23.04.2017  |  Manfred Gburek
Auf die Gefahr hin, Sie nach nur einer Woche schon wieder mit dem Thema Crash zu konfrontieren, behaupte ich: Es ist aktueller denn je. Warum? Weil wir es - egal, wer die Frankreich-Wahl gewinnt - mit einer völlig neuen politischen und ökonomischen Konstellation zu tun haben, und zwar international, von den USA über Europa bis nach Asien, dort aktuell vor allem bis Nordkorea und China.

Überspitzt formuliert: Die Welt droht aus den Fugen zu geraten, weil vieles, was vor einem Jahr als selbstverständlich galt, heute kaum noch eine Rolle spielt. In so einer Situation ist Sicherheit gefragt - ein Kapitel für sich.
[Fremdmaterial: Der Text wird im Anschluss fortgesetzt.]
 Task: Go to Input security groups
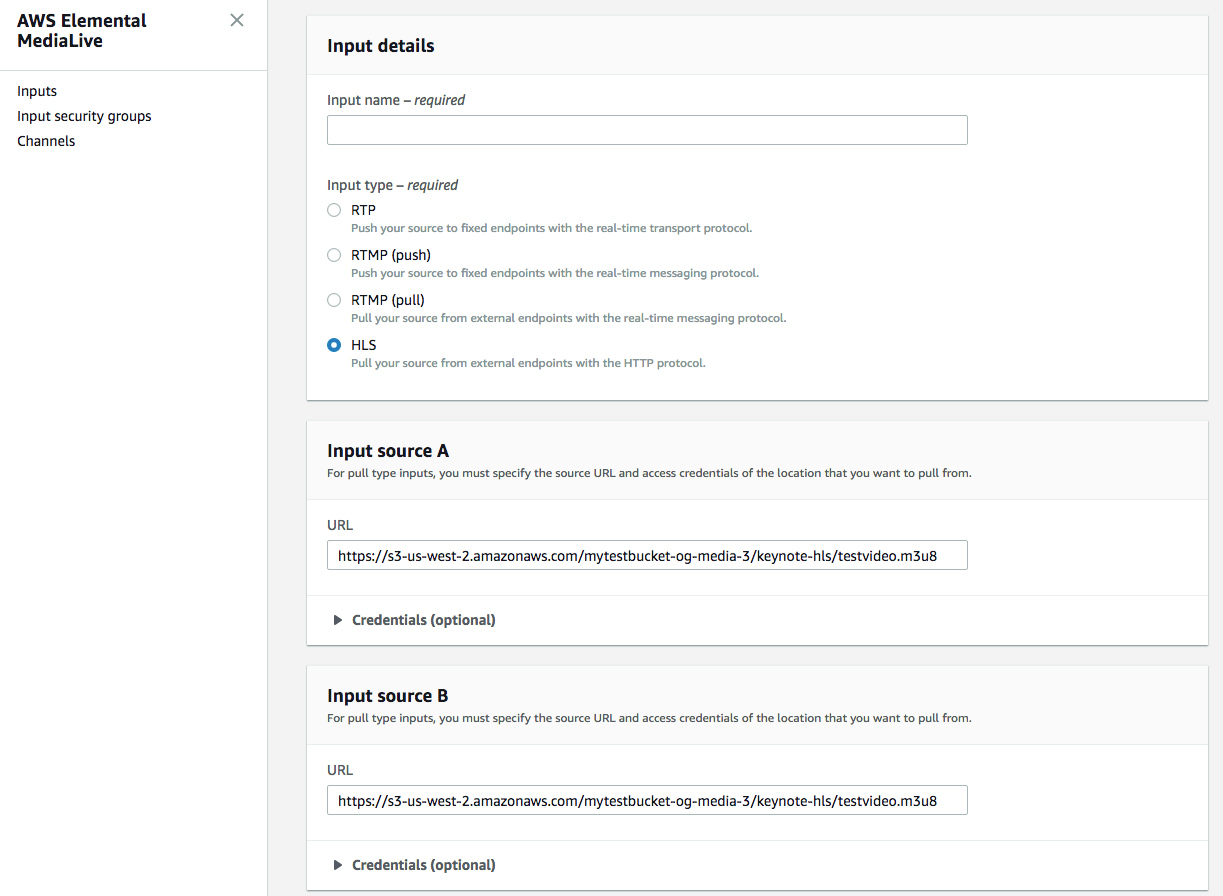click(84, 116)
Besonders Gold wird weiter in den Vordergrund rücken: als Hort der Sicherheit, aber auch als Seismograph der allgemeinen Zerrüttung, deshalb sein etappenweiser Preisanstieg.

Den Anstoß zu den folgenden Überlegungen gab mir am vergangenen Mittwoch der Internet-Börsendienst wellenreiter-invest.de, als er wieder mal die Grafiken des amerikanischen Börsenbarometers Dow Jones von 1986 bis 1987 und von 2016 bis 2017 übereinander legte: Frappierend, wie da beide Entwicklungen 15 Monate lang bis zum Frühjahr 1987 und bis zum Frühjahr 2017 parallel verlaufen.

Alles nur Zufall? Immerhin Anlass genug, den einen oder anderen Vergleich anzustellen. Denn falls der parallele Verlauf sich fortsetzen sollte, würde es zu einer kräftigen Sommerrally mit anschließendem Crash kommen. Nun wissen wir aus Erfahrung, dass die Börsengeschichte sich nicht exakt eins zu eins wiederholt, sondern nur in ihren Grundzügen: Gier bei hohen, Angst bei niedrigen Kursen. Wobei Gier und Angst nicht allein emotional zu verstehen sind, sondern auch höchst rational.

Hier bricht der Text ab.